0

I have a nested dictionary that contains paths grouped by category and I want to create another dictionary with a similar structure, the different will be that the second dictionary will contain the files inside each path

original dictionary:

dic_paths={
    'folder1':{'data':['C:/Users/my_user/Desktop/Insumos1','C:/Users/my_user/Desktop/Insumos2']},
    'folder2':{'other_data':{'cat1':['C:/Users/my_user/Desktop/DATOS/to_share'],
                        'cat2':['C:/Users/my_user/Desktop/DATOS/others']},
             'other_other_data':{'f2sub-subgroup1':['C:/Users/my_user/Desktop/DATOS/graphs']}}
}

expected result:

dic_files={
    'folder1':{'data':['list of all files in two paths']},
    'folder2':{'other_data':{'cat1':['list of all files'],
                        'cat2':['list of all files']},
             'other_other_data':{'f2sub-subgroup1':['list of all files']}}
}

current result:

dic_files={
    'folder1':'folder1',
    'data':['all files in two paths'],
    'folder2':'folder2',
    'other_data':'other_data',
    'cat1':['list of files'],
    ...
}

this is the function that I'm using, I took the original function from here.
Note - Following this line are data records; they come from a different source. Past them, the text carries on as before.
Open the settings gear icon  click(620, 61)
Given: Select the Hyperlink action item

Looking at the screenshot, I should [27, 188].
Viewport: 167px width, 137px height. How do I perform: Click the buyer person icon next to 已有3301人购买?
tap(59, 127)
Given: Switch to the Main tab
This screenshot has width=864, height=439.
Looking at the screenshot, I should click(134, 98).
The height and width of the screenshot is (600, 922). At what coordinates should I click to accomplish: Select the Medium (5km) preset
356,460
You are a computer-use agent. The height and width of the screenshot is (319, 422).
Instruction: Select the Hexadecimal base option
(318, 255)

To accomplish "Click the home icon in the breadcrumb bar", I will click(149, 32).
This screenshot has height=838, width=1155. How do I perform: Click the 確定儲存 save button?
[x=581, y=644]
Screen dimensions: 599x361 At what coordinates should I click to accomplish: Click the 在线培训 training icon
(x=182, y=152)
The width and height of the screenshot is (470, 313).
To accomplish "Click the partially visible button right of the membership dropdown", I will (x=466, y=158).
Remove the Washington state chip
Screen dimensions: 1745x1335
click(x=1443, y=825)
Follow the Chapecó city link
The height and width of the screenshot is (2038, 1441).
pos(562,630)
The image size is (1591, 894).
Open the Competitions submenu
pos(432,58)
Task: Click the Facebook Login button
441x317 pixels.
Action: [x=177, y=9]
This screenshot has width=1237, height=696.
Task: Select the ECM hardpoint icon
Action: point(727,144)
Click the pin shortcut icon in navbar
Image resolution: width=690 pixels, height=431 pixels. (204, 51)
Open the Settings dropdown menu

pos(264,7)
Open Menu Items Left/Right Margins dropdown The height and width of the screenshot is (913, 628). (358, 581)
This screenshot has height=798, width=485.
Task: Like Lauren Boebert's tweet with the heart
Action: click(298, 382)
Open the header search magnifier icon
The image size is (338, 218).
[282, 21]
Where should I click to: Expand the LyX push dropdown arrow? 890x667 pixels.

Also, how can I move the data_dic={} inside the function, in a way it doesn't reset? Thanks for the help

data_dic={}
def myprint(d,data_dic):    
    for k, v in d.items():
        if isinstance(v, dict):
            data_dic[k]=k
            myprint(v,data_dic)
        else:
            file_list=[]
            for path in v:
                if type(path)!=list:                    
                    for file in os.listdir(path):
                        if '~$' not in file:
                            file_list.append(file)
                    data_dic[k]=file_list
    return data_dic
Luis Medina
  • 535
  • 3
  • 15

1 Answers1

1

It's perfect case where you can apply recursion. To iterate over folder I used Path.iterdir() and check each item using Path.is_file().

Code:

from pathlib import Path

def func(data):
    if isinstance(data, dict):
        return {k: func(v) for k, v in data.items()}  # recursion happens here
    elif isinstance(data, (list, tuple, set, frozenset)):
        return [str(p) for i in data for p in Path(i).iterdir() if p.is_file()]
    else:
        return data  # alternatively you can raise an exception

Usage:

dic_paths = {
    'folder1': {
        'data': [
            'C:/Users/my_user/Desktop/Insumos1',
            'C:/Users/my_user/Desktop/Insumos2'
        ]
    },
    'folder2': {
        'other_data': {
            'cat1': ['C:/Users/my_user/Desktop/DATOS/to_share'],
            'cat2':['C:/Users/my_user/Desktop/DATOS/others']
        },
        'other_other_data': {
            'f2sub-subgroup1': ['C:/Users/my_user/Desktop/DATOS/graphs']
        }
    }
}

dic_files = func(dic_paths)
Olvin Roght
  • 7,677
  • 2
  • 16
  • 35